Vor zwei Jahren war dies der Titel eines Artikels, den Saad bin Tafla al Ajami, der ehemalige Informationsminister von Kuwait, verfasst hat. Er feiert darin nicht etwa den Islamischen Staat und seine Gräueltaten. Vielmehr erinnert er uns Muslime daran, dass der IS das Produkt des etablierten religiösen Diskurses der letzten Jahrzehnte ist – auch wenn sich die Mehrheit der Muslime klar vom IS distanziert.

Der IS, so der ehemalige Minister, «kommt nicht von einem anderen Planeten». Er ist nicht das Produkt des ungläubigen Westens oder eines längst vergangenen Orients. Nein. «Wir können die Wahrheit nicht verleugnen: Der IS hat seine Ideologie in unseren Schulen gelernt, in unseren Moscheen, er hat sein Wissen aus unseren Medien bezogen und ist den Fatwas gefolgt, die wir erlassen haben.» Der Mann hat recht.

Es ist einfach zu sagen, dass der IS nichts mit dem Islam zu tun habe. Doch ich bin überzeugt: Der Islam ist das, was wir Menschen daraus machen. Jede Religion kann die Botschaft der Liebe verbreiten – oder aber blinden Hass, je nachdem, was die Anhänger dieser Religion glauben wollen.

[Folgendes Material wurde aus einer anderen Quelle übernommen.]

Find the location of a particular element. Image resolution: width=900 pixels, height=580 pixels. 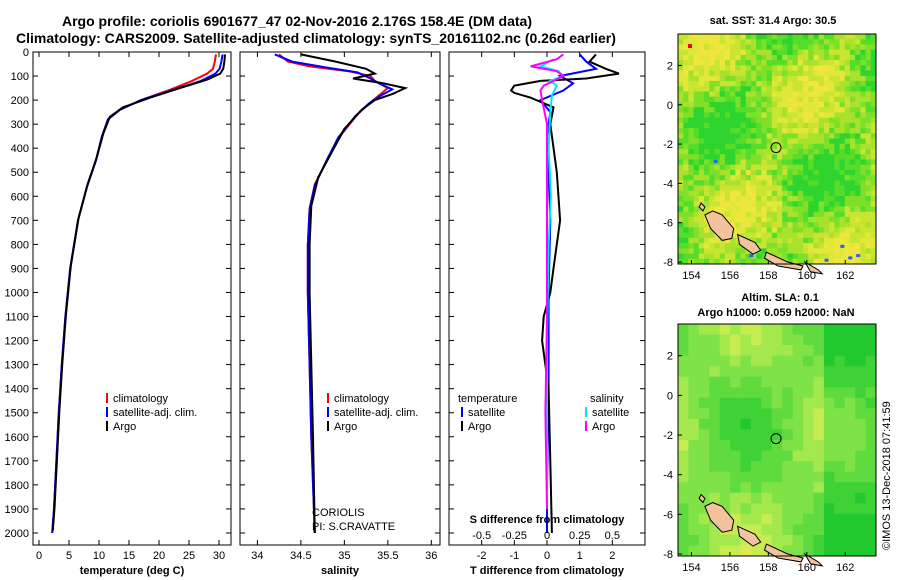

temperature-ytick-label: 900 is located at coordinates (20, 269). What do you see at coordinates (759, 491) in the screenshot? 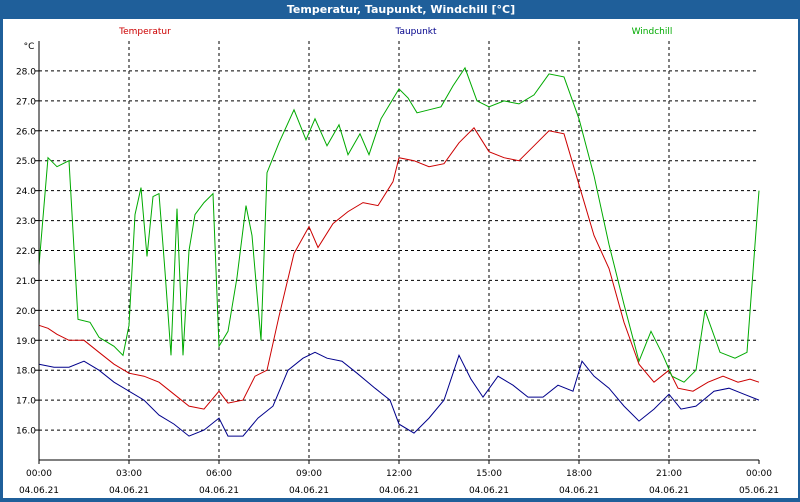
I see `x-tick-date-label: 05.06.21` at bounding box center [759, 491].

Fakt ist: Den schrecklichen Gräueltaten des IS ist der Weg ideologisch lange bereitet worden. In unseren Moscheen, die in ihren Freitagsgebeten die christlichen Kreuzritter, Juden und Ungläubigen verteufeln. Von religiösen Führern, die uns jeden Tag im TV begegnen und die beständig ihre Botschaft von Hass und Intoleranz gegen die «anderen» verbreiten. In Schulen lernen wir, dass die Abkehr vom Islam mit dem Tod bestraft wird. Dass Christen und Juden dafür bezahlen sollten, wenn sie in Ruhe leben wollen. Niemals wird in diesen Klassen gelehrt, dass jeder Mensch das Recht hat, seine Religion frei zu wählen. Niemals wird gelehrt, dass jeder Mensch die gleichen Rechte hat, ganz egal, an welchen Gott er glaubt.

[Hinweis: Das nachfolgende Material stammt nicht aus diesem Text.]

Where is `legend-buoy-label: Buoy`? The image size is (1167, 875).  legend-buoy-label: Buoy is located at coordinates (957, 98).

Der IS ist auch das Produkt eines politischen Prozesses. Der Aufstieg des politischen Islams begann im Jahr 1973, befeuert durch das Öl der Golfmonarchien und die iranische Revolution 1979. Er ist das Produkt einer politischen Strategie. Staatsführer nutzen den politischen Islam für ihre Zwecke. Sie arbeiten mit Islamistengruppen zusammen, erzwingen so politische Allianzen. Ihr Ziel ist politisch: Sie wollen ihre Herrschaft religiös legitimieren – und die ihrer Gegner entscheidend schwächen. Doch diese macchiavellistische Allianz hat ihren Preis. Als Belohnung für ihre Unterstützung dürfen Islamistengruppen den religiösen Diskurs mit ihrer Ideologie des Hasses, der Ausgrenzung und der Intoleranz dominieren.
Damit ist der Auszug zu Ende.